I wonder. Visual has two components, image capture and image analysis. I would think that MBLY advantage rests in the latter which could be adapted to other kind of imagines. On the other hand their visual database could become obsolete.

For me technology is mostly in the too-hard file. :wink:

Denny Schlesinger

A couple of points:

  1. There are “only” 60 million cars made each year. Contrast that to over 1 billion smartphones and tablets in 2014 , as reported by Gartner (http://www.gartner.com/newsroom/id/2996817). Worse, the vast majority of those vehicles don’t have any ADAS equipment. Even when the US mandates some features (2021 I think), that’s only 14 million vehicles at most (that includes trucks, for instance). So, there’s little money in chips for cars, at least compared to phones.

  2. Systems and sub-systems are another story. Hardware for things like infotainment can easily reach $1K for the high-end, although somewhat dependent on volumes. Companies like Visteon, Delphi, Bosch, Continental, etc. do well building custom variations on base technology for different OEMs.

  3. And then there’s the software. In my view, that’s where the value and profits lie. And that’s mostly at the Tier 1s mentioned above.

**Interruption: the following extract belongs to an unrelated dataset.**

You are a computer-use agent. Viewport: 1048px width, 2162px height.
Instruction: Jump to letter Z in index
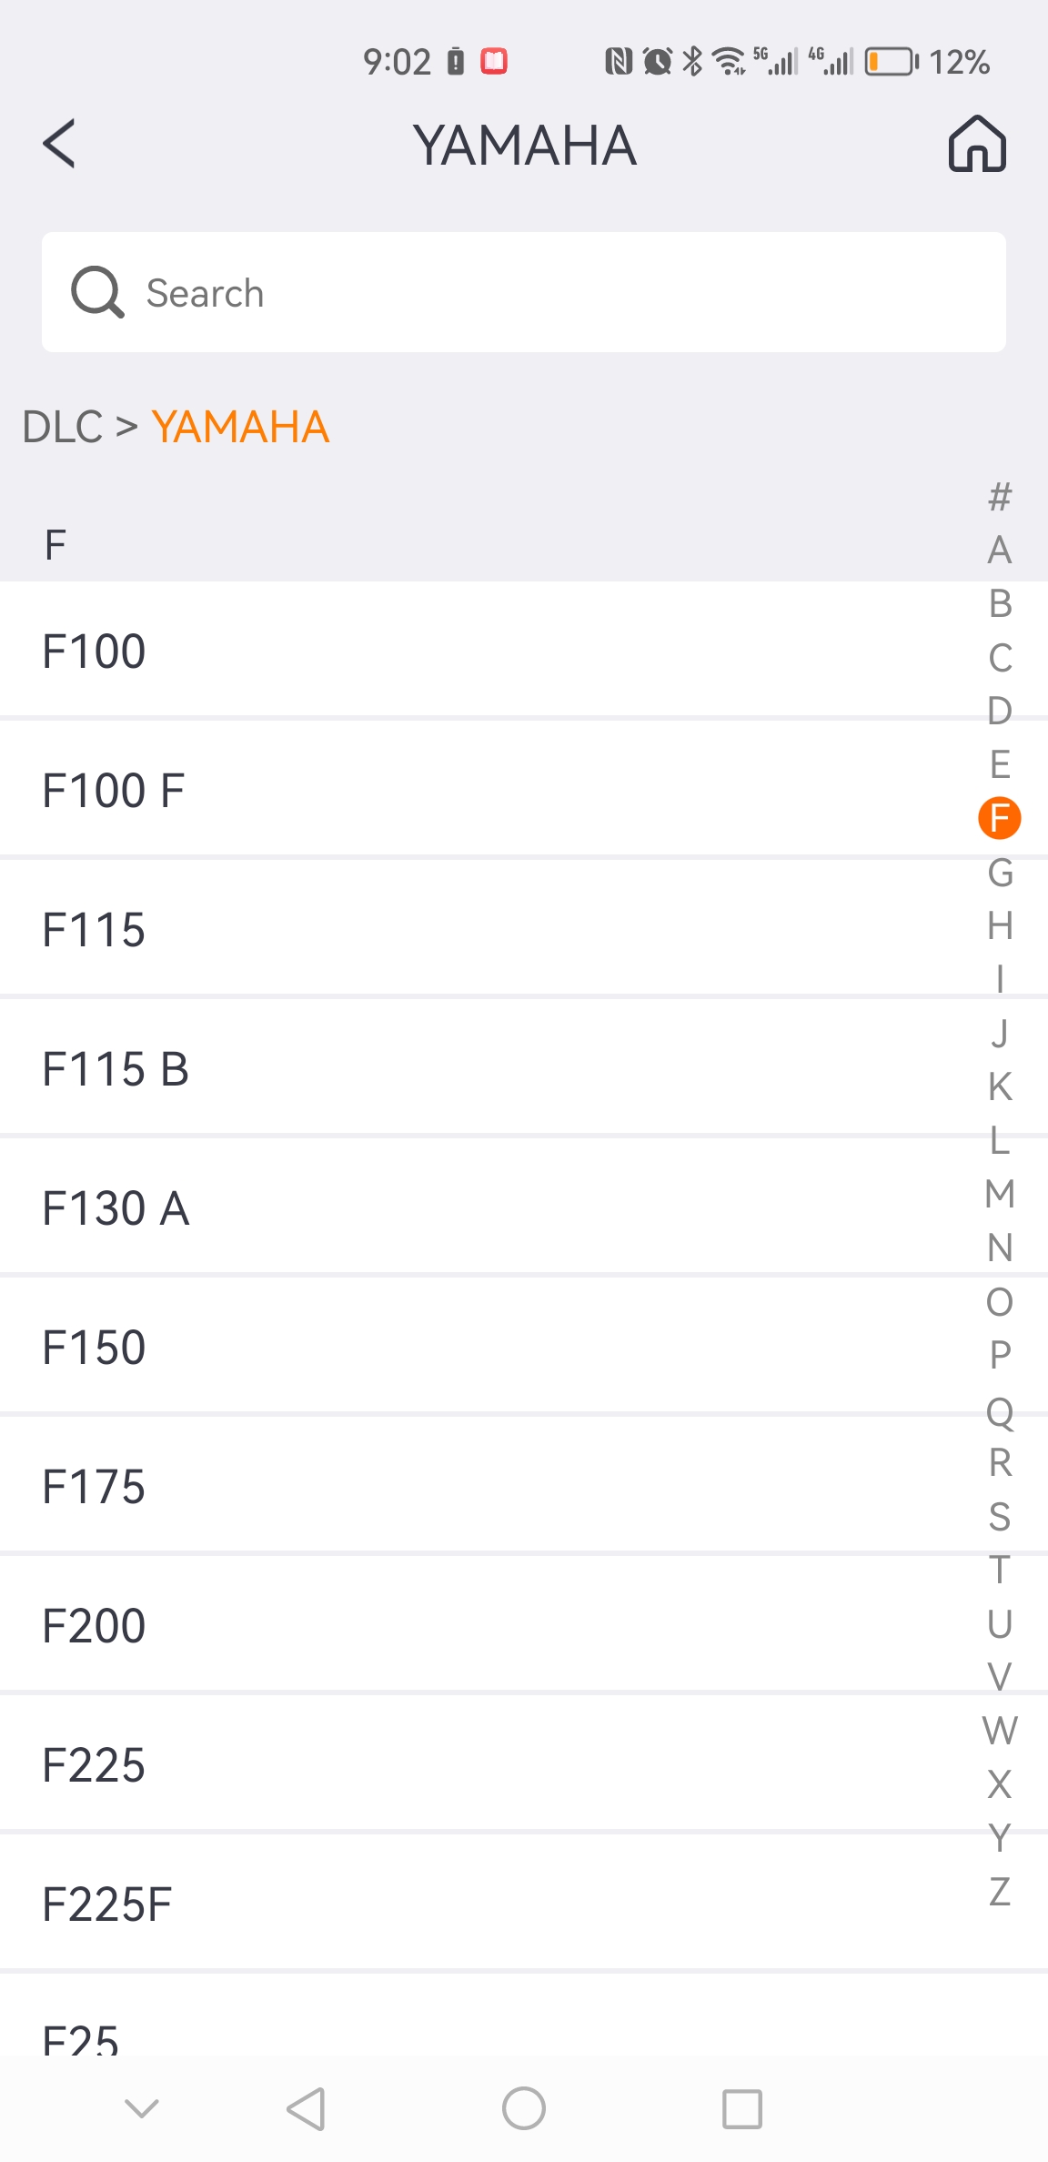click(x=1000, y=1892)
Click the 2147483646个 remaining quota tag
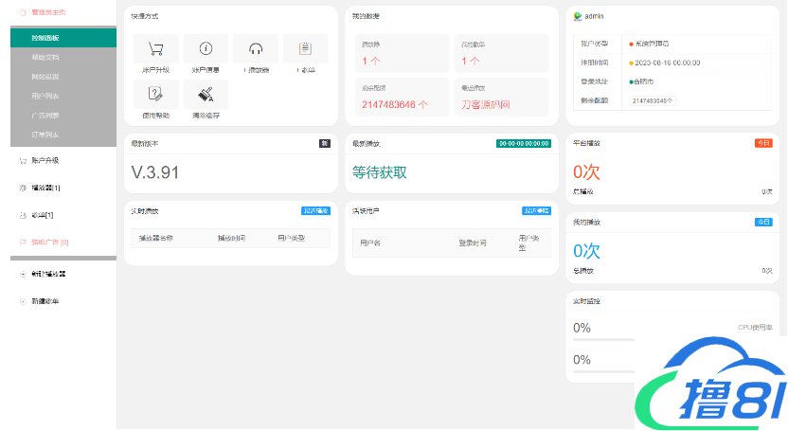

  4. MobileEye probably doesn’t have road data from automobiles. First, most automobiles don’t capture continuous location data and beam it back to HQ. And even if they did, would the OEM share that with Mobileye? Tesla is reportedly doing just that, but there’s no indication of how much is shared.

  5. Right now Mobileye is focused on visual/camera based ADAS. That has benefits in terms of required equipment, but also has related limitations. Can the camera see through rain better than a driver? Can the system know where the lanes are if the lines are covered with snow?

I haven’t invested in any ADAS plays yet because I can’t tell the winners from the losers, even at the macro business model level, much less an individual company level.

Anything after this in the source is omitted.